If stored in a closed container (better if hermetically sealed), Pan dei morti will keep for up to 7 days. Let your imagination roam and create your own version of this recipe: try adding different types of nuts or other spices and flavourings.

How to bake Pan dei morti – traditional method

  • Soak raisins in water until soft, then squeeze out the excess water.
  • Crush the biscuits. Peel the almonds and chop them finely with figs and other nuts (optional).
  • Mix flour, baking soda and cinnamon, then add the raisins and the chopped almonds.
  • BBeat the egg whites to stiff peaks and add them to the other ingredients, mixing well.
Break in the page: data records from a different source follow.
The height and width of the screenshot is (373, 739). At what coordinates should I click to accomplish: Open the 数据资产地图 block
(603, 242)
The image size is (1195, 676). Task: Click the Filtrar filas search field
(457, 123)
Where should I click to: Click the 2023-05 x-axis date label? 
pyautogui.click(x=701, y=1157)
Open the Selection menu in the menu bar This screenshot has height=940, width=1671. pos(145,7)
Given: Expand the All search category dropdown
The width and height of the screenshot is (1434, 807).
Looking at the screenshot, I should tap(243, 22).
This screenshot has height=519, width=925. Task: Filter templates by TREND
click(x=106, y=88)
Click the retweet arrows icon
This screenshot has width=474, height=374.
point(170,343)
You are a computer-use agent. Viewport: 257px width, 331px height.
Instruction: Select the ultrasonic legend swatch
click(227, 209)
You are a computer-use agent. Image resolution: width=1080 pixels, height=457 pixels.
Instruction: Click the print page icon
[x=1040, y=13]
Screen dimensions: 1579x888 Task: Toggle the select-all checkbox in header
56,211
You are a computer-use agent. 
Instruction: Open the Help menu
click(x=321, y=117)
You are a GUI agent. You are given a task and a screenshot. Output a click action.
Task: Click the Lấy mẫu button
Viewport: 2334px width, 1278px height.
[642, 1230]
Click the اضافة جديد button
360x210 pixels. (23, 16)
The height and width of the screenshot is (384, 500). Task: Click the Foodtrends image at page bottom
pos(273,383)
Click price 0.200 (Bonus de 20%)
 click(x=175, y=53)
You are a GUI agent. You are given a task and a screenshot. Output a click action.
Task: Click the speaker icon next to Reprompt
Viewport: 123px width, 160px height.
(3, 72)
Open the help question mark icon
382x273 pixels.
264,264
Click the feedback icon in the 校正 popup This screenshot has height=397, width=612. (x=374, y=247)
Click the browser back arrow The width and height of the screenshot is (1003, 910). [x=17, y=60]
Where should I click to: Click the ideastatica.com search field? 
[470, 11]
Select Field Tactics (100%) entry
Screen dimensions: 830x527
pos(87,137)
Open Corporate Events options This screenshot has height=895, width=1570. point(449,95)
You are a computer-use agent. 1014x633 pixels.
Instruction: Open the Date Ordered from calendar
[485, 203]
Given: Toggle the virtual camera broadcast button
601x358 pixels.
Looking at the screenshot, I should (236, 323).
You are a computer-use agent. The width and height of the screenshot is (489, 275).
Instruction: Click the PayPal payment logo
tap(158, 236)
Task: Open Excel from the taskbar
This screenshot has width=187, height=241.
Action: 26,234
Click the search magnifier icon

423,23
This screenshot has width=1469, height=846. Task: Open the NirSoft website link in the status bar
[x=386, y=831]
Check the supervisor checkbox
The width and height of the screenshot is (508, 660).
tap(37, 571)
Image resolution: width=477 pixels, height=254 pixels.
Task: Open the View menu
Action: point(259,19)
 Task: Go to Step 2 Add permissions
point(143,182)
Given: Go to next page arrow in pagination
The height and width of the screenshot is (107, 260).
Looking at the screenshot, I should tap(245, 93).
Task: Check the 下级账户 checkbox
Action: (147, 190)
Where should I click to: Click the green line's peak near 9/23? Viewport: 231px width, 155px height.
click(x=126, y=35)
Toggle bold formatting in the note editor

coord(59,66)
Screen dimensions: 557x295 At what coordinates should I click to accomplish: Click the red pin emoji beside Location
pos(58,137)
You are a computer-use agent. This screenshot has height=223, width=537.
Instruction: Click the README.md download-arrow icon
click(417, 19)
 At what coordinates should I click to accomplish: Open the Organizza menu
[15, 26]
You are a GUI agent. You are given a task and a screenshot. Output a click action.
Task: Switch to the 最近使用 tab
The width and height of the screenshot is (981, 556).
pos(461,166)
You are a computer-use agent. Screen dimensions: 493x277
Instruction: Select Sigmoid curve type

Pour in ½ glass of white wine and keep on mixing until all the ingredients are combined.
  • Let the dough sit under a cloth for 40 mins. If clumps have formed in the meantime, add some water and sugar and mix well. When the dough is uniform, divide it in two parts and give them a flattened shape. Place on a buttered baking pan.
  • Preheat the oven to 180° and bake the sweet bread for at least 45 minutes, until soft on the inside but with a slightly crisp surface.
  • Serve warm with a sprinkle of powdered sugar on top.